Source excerpt:
- - - -

Archive for May, 2010
Citywide Library Friends Group Seeks Your Personal Stories in Continuing Campaign to Keep All Boston Branches Open
Posted by marleen in Save our Libraries on May 19, 2010
The People of Boston Branches (PBB), a recently formed library advocacy organization for all the branches, is embarking on a story campaign to convince our elected city and state officials to keep libraries open and funded. Below is their request. Their email is peopleofboston@gmail.com. They also have a web site. The person in charge is Brandon Abbs.
We Need Your Story
We are putting together a campaign: 100 reasons Not to Cut the Boston Public Library. It will include stories from all of the library stakeholders, including the patrons. If you have a reason that you need the library to stay at full service, please e-mail it to me. To help with distribution something 250 words or less would be idea. Remember, there is a big weeding campaign going on now to reduce inventory, we’re losing microtext, we’re losing the newspaper room, your librarian could be moved to another branch, we’re losing book delivery service, and we’re losing cleaning services. How will these losses impact your lives?

- - - -

Excerpted records:
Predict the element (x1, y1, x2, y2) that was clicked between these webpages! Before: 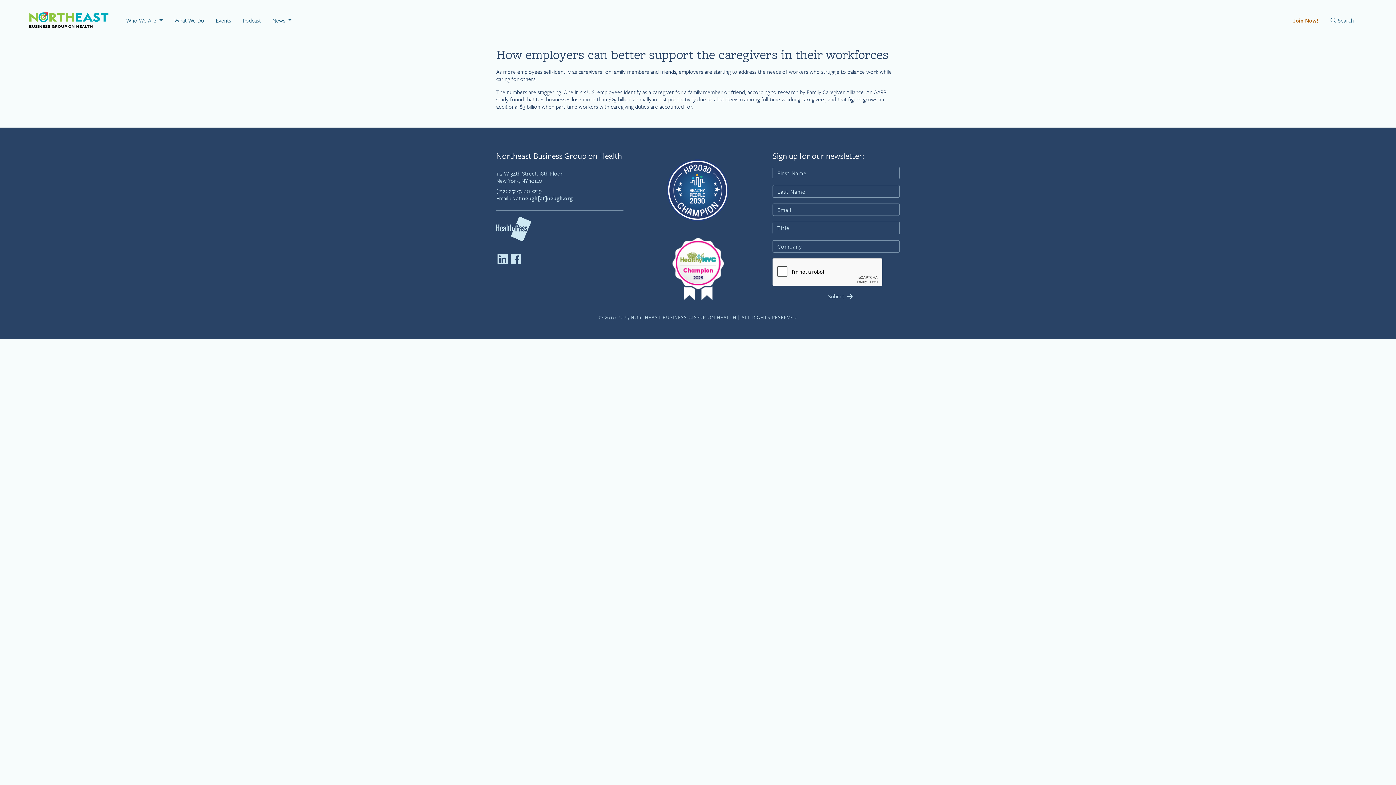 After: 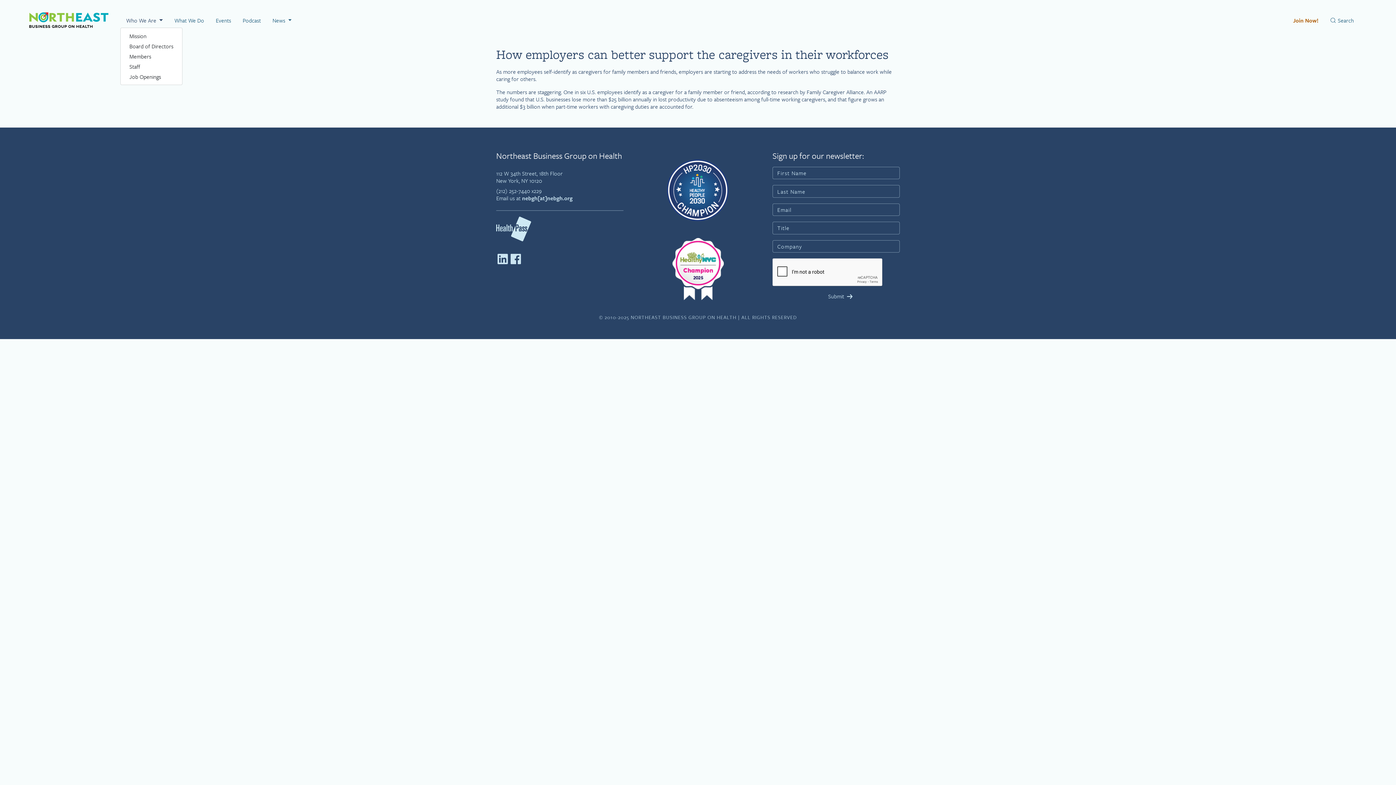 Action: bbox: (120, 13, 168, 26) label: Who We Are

- - - -

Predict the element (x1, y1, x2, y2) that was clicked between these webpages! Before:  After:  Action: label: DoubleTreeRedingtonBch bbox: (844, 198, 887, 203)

- - - -

What the task asks:
Using the post about the Boston library story campaign, say whether each statement agrees with it. Answer yes or no for each, and quote the words of the post that decide it.
(a) The People of Boston Branches speaks up for a single branch.
(b) Brandon Abbs is the person in charge.
(c) The newspaper room is being expanded.

Result below:
(a) No: "a recently formed library advocacy organization for all the branches"
(b) Yes: "The person in charge is Brandon Abbs."
(c) No: "we’re losing the newspaper room"